_SET PROBLEM_:
Could you print the material below line for line, leaving out the pictures?

_STORED RECORDS_:
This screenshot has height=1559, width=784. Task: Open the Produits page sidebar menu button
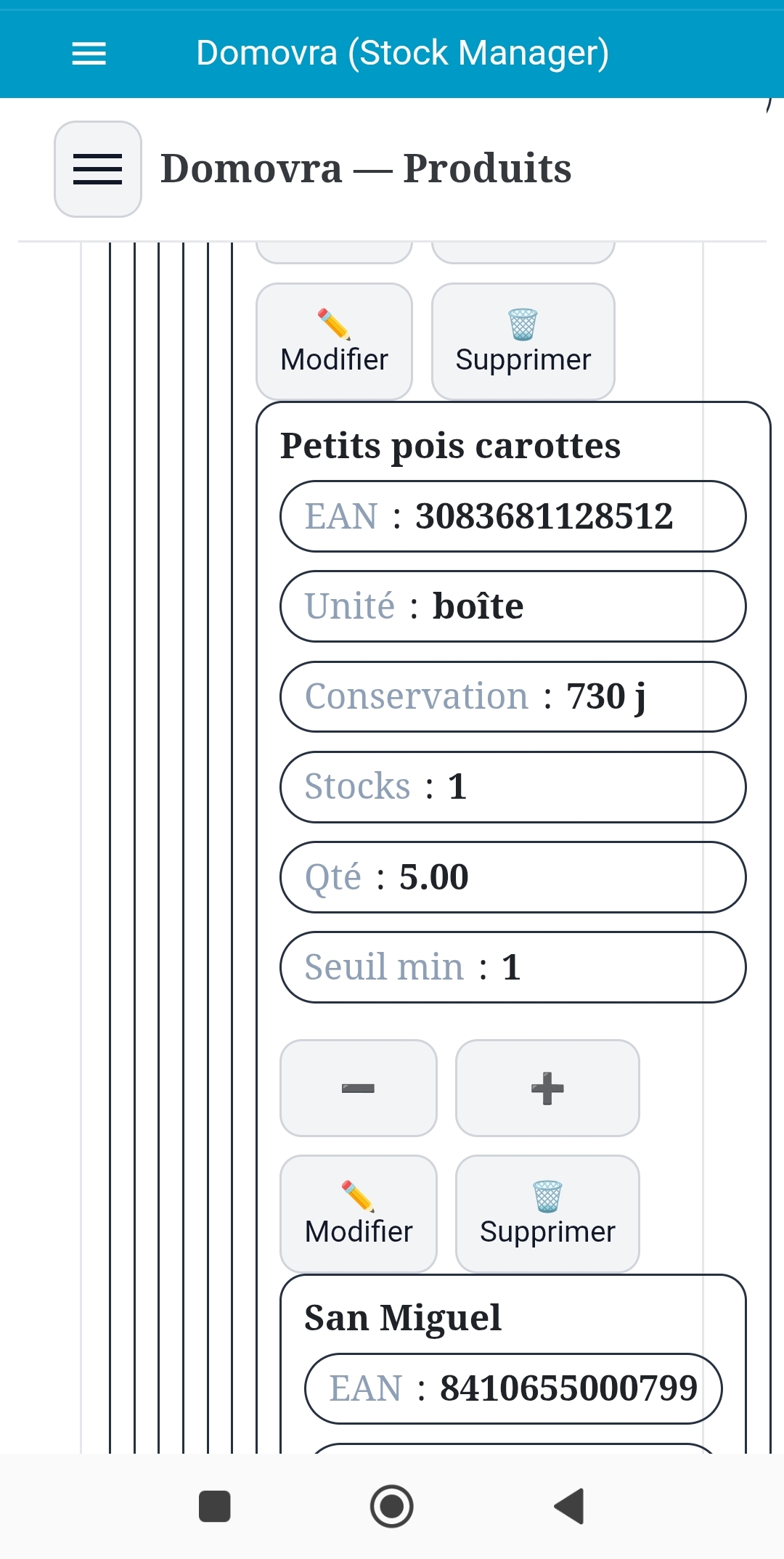point(98,169)
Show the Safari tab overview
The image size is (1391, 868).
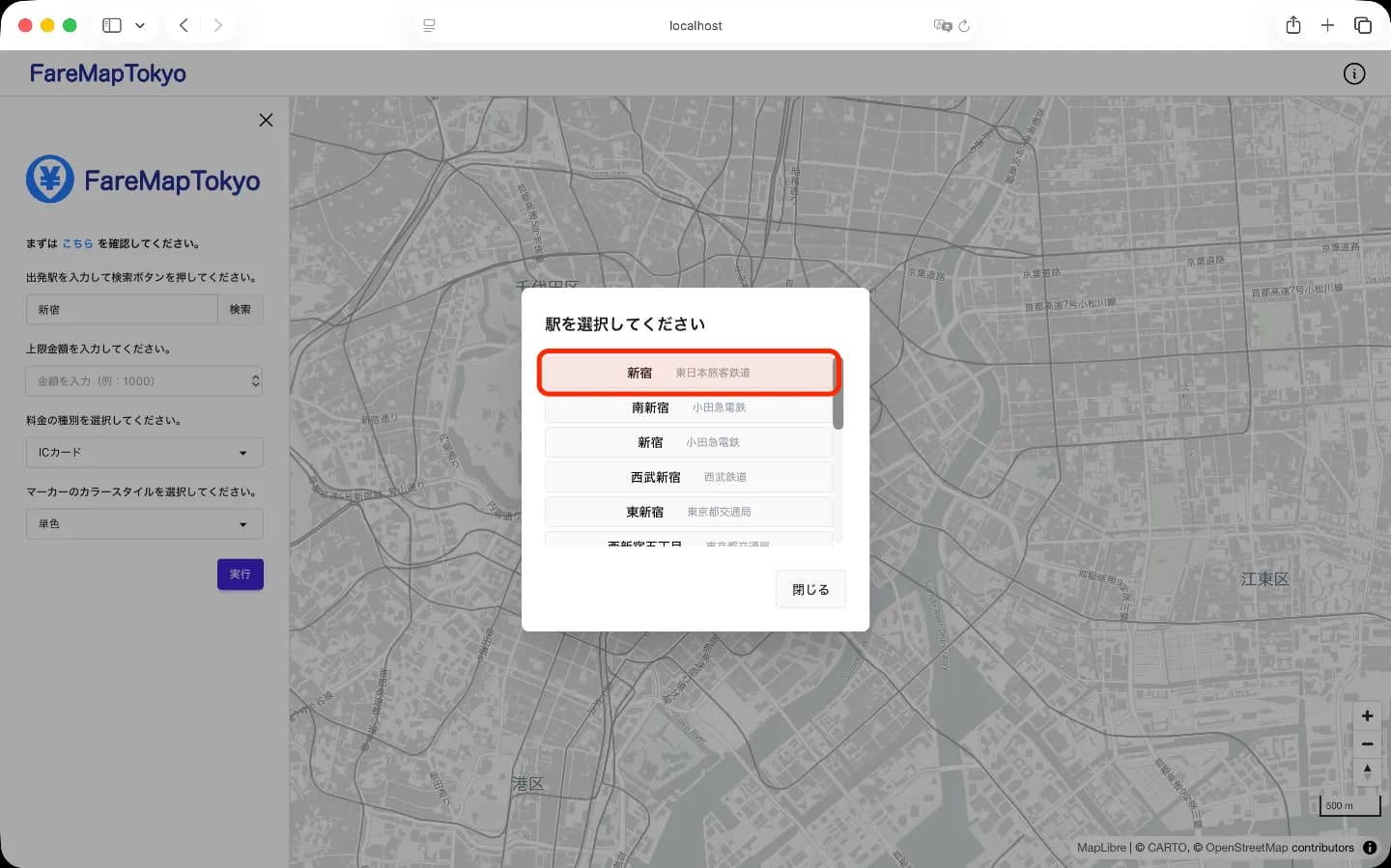coord(1363,25)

_THE REPLY_:
This screenshot has height=1559, width=784. Task: Open the Produits page sidebar menu button
point(98,169)
Show the Safari tab overview
The image size is (1391, 868).
coord(1363,25)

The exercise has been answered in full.